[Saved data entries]
######
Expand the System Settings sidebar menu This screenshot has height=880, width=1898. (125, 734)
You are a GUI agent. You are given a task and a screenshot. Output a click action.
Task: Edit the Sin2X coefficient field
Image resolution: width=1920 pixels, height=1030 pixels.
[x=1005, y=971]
######
**Exercise**
An identical copy of the preceding records should be returned.

**Answer**
Expand the System Settings sidebar menu This screenshot has height=880, width=1898. (125, 734)
You are a GUI agent. You are given a task and a screenshot. Output a click action.
Task: Edit the Sin2X coefficient field
Image resolution: width=1920 pixels, height=1030 pixels.
[x=1005, y=971]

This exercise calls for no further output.